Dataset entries
━━━━━━

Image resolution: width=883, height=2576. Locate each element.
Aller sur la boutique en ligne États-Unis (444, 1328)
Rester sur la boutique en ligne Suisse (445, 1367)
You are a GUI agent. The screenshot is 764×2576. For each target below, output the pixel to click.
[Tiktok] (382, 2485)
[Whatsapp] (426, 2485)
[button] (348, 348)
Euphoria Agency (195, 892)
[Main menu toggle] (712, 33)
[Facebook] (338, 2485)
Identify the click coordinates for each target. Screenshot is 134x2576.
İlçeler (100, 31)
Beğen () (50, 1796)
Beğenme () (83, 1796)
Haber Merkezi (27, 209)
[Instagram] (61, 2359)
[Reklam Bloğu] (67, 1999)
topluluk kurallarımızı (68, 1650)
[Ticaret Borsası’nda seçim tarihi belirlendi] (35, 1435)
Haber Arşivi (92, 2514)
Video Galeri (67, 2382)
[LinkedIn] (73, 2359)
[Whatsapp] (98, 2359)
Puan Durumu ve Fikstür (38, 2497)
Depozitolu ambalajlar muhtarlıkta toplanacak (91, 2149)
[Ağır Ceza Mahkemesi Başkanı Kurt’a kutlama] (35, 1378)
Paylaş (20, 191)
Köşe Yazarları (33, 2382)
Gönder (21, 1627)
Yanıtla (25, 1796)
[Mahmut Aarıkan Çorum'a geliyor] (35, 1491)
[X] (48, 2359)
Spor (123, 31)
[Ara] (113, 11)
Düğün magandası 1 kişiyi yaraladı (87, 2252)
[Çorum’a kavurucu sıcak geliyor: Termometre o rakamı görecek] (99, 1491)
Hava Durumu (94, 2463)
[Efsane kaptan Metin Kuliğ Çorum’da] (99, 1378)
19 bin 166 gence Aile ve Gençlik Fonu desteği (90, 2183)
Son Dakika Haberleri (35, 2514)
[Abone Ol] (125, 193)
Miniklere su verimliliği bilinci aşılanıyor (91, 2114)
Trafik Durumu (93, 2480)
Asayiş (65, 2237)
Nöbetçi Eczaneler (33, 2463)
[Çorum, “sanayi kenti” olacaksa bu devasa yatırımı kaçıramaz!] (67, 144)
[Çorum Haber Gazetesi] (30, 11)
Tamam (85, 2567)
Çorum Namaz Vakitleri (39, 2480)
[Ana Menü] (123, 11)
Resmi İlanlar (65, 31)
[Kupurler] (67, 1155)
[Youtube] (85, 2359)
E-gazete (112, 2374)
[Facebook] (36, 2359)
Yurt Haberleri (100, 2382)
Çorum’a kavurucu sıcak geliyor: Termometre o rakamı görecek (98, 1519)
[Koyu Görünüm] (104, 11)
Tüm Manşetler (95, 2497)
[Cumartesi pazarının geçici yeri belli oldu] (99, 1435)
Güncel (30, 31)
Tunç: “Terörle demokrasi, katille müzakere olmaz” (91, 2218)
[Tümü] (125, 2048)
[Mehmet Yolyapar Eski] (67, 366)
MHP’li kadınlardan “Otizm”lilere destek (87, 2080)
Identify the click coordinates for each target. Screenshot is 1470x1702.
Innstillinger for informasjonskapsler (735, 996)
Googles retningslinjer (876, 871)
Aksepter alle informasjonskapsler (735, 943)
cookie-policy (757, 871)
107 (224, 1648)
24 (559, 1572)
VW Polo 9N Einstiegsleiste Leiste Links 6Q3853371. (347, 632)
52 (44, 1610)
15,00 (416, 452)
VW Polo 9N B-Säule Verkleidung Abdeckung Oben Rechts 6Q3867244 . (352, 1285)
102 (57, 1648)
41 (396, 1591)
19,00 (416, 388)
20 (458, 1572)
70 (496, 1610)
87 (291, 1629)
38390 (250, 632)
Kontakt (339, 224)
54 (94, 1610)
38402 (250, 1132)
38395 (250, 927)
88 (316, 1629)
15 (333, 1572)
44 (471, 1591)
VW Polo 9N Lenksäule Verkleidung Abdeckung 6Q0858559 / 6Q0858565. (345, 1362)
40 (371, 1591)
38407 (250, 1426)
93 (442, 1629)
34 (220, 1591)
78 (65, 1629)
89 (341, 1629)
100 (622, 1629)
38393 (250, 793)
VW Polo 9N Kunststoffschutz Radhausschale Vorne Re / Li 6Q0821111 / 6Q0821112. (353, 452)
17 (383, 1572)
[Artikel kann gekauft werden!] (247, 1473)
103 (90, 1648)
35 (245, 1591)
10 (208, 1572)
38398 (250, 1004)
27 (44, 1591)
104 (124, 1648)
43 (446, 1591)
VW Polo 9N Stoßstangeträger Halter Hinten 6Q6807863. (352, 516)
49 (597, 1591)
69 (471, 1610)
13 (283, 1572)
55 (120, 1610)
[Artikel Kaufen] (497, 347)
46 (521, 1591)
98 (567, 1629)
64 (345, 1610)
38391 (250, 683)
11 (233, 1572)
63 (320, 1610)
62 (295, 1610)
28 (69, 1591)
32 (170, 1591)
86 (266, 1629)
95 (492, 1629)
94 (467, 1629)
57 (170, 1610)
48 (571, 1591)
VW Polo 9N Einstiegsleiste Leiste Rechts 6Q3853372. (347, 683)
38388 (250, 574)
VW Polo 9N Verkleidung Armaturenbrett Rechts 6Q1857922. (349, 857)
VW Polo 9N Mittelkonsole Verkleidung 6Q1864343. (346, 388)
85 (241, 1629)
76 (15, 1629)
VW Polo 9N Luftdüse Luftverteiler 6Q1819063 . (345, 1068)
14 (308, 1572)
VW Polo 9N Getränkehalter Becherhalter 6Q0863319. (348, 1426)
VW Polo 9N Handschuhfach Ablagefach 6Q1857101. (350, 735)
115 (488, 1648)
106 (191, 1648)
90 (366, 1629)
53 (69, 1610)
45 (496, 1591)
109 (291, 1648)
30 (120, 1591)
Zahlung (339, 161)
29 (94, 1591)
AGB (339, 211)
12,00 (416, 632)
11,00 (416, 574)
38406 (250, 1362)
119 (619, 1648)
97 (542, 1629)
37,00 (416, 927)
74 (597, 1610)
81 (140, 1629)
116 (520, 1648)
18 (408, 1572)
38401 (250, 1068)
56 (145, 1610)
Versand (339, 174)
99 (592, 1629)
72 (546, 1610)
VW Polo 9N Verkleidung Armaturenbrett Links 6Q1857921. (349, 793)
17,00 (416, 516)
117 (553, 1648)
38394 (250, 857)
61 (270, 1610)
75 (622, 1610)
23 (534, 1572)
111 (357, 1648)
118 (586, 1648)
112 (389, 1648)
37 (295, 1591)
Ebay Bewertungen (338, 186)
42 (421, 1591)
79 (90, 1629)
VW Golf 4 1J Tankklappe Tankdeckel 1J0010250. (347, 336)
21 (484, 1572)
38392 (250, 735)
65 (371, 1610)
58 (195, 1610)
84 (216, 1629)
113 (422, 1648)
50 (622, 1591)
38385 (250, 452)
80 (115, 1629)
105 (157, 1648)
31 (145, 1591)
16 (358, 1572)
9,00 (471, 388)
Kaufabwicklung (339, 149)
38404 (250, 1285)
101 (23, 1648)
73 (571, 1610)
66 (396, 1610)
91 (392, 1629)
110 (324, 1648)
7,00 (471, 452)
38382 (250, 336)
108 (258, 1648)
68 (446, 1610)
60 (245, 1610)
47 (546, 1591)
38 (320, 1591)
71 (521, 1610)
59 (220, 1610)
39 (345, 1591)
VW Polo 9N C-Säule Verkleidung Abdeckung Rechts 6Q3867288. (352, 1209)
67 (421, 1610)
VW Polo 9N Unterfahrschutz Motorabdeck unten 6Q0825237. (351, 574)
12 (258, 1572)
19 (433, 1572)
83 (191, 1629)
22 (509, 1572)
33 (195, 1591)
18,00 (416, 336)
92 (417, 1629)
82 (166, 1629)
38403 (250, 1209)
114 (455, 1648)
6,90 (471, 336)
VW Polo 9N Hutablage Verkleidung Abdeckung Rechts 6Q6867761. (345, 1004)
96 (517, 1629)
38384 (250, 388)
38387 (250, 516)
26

━━━━━━

-- Exercise details --
Go line by line through the records above and copy each one containing "Çorum".

-- Answer to the exercise --
[Mahmut Aarıkan Çorum'a geliyor] (35, 1491)
[Çorum’a kavurucu sıcak geliyor: Termometre o rakamı görecek] (99, 1491)
[Efsane kaptan Metin Kuliğ Çorum’da] (99, 1378)
[Çorum, “sanayi kenti” olacaksa bu devasa yatırımı kaçıramaz!] (67, 144)
[Çorum Haber Gazetesi] (30, 11)
Çorum Namaz Vakitleri (39, 2480)
Çorum’a kavurucu sıcak geliyor: Termometre o rakamı görecek (98, 1519)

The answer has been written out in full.